TASK TO CARRY OUT
Pull out every line below that holds the word "UYGULAMALARI".
++++ PROVIDED ENTRIES ++++
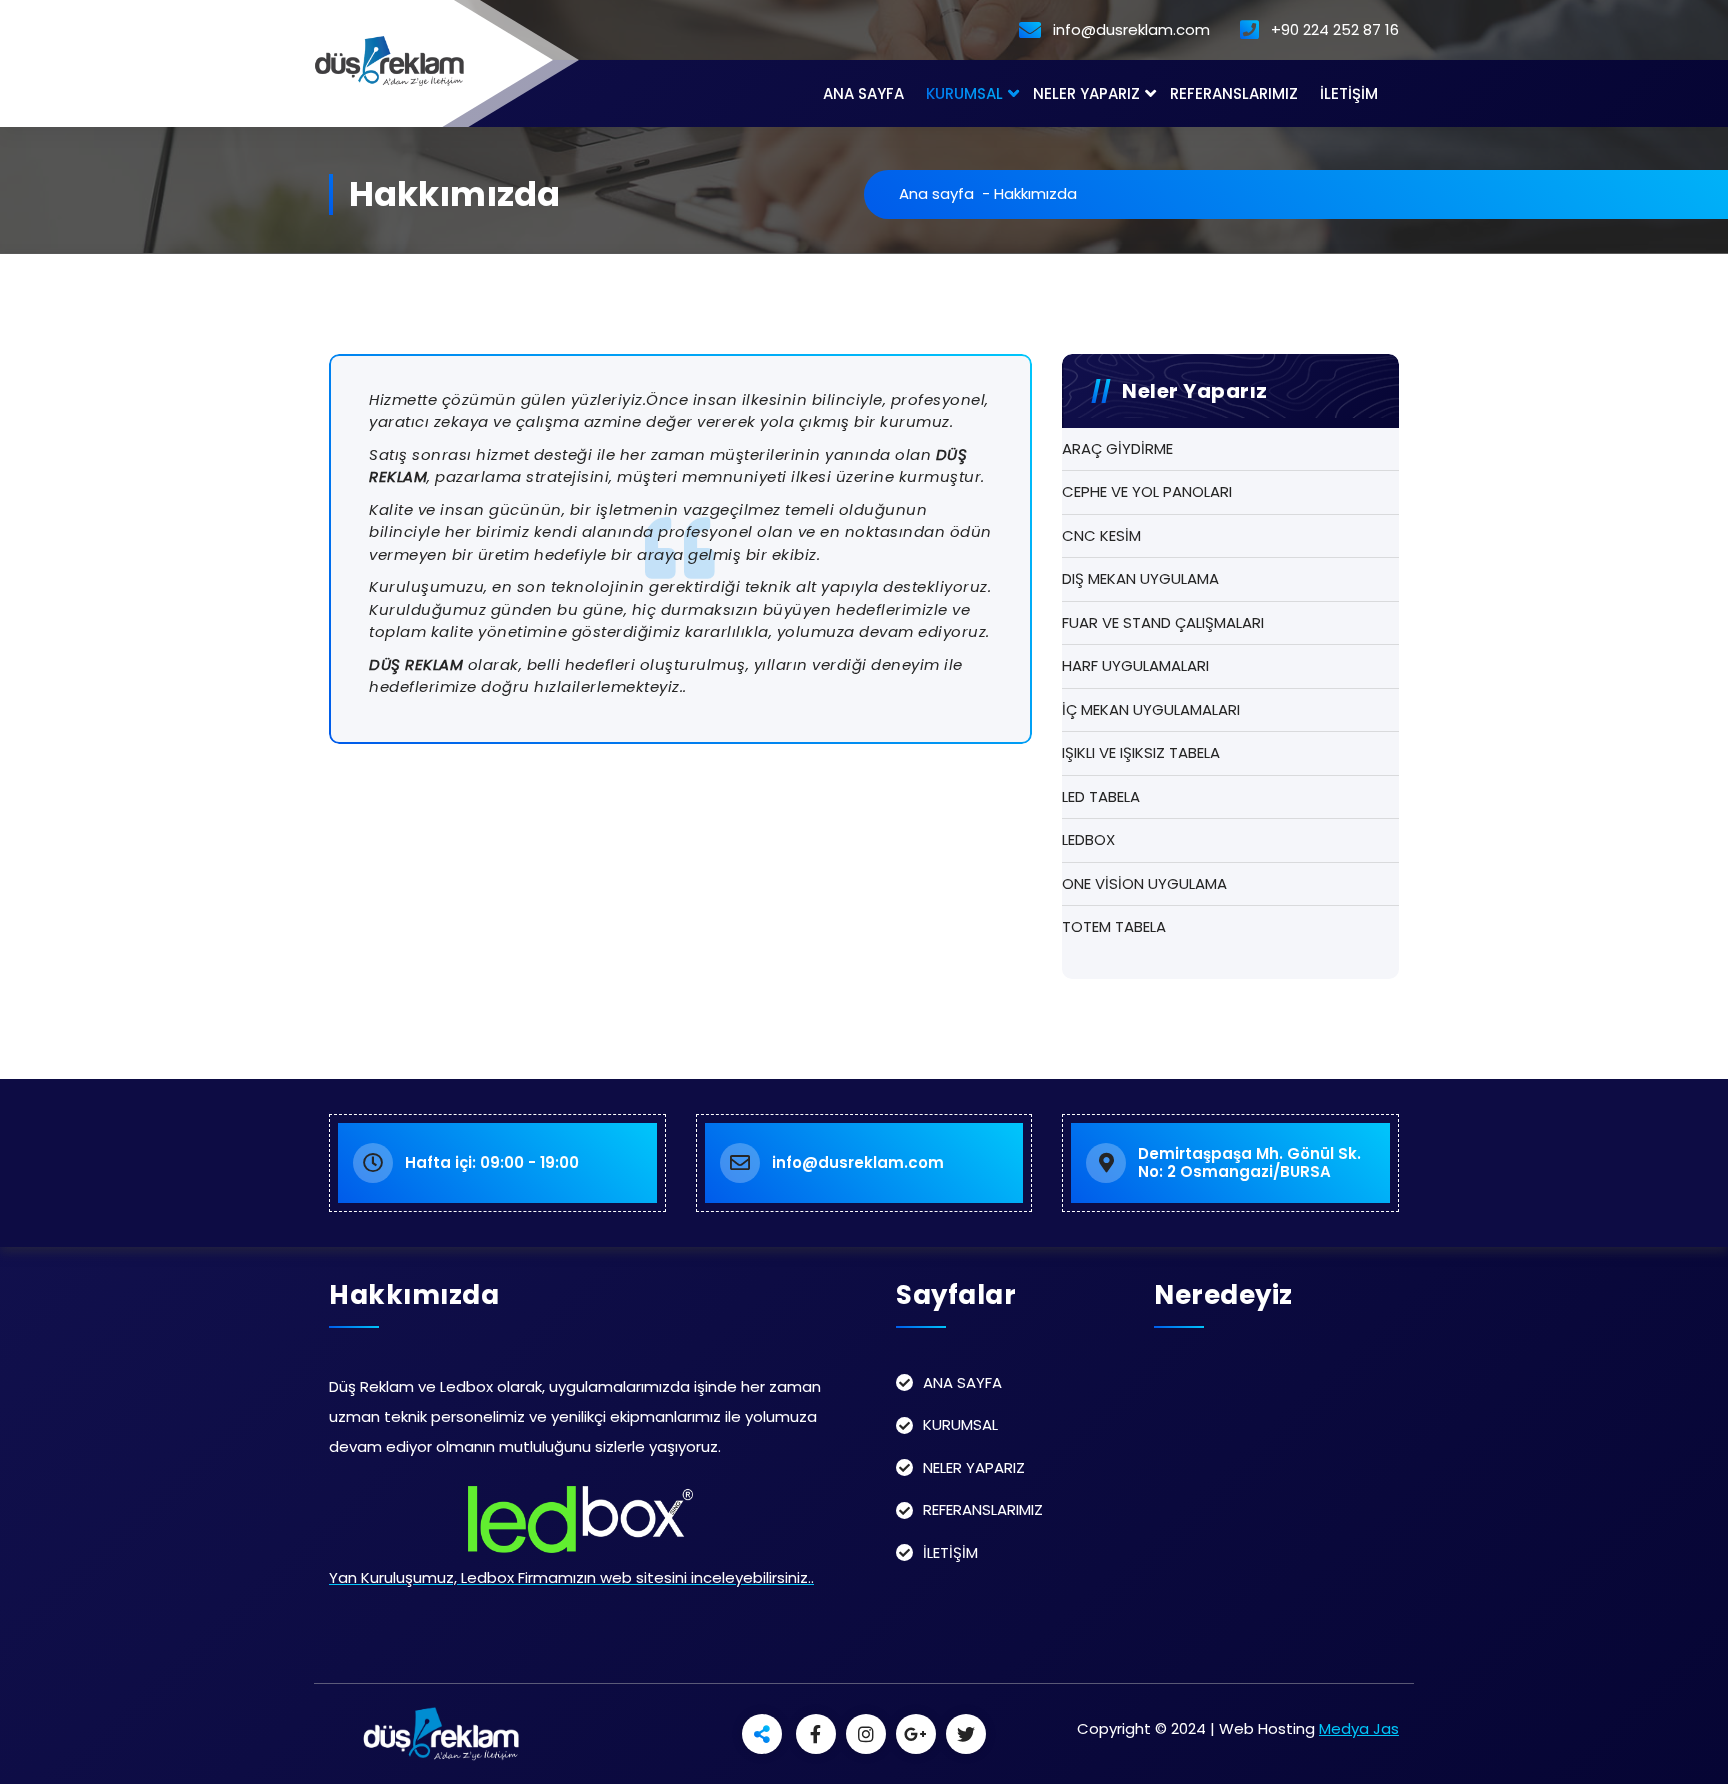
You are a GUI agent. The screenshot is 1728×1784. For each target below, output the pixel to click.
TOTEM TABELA (1114, 926)
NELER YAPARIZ (1086, 93)
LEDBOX (1088, 839)
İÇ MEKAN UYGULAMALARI (1151, 709)
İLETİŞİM (1349, 93)
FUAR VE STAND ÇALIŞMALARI (1163, 622)
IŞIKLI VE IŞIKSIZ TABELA (1141, 752)
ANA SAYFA (863, 93)
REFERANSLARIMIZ (1234, 93)
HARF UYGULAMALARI (1135, 665)
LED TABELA (1101, 796)
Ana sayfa (936, 193)
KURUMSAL (964, 93)
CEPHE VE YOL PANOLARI (1147, 491)
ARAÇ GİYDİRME (1117, 448)
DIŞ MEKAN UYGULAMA (1140, 578)
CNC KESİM (1101, 535)
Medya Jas (1359, 1728)
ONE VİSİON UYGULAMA (1144, 883)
++++
EXERCISE ANSWER
İÇ MEKAN UYGULAMALARI (1151, 709)
HARF UYGULAMALARI (1135, 665)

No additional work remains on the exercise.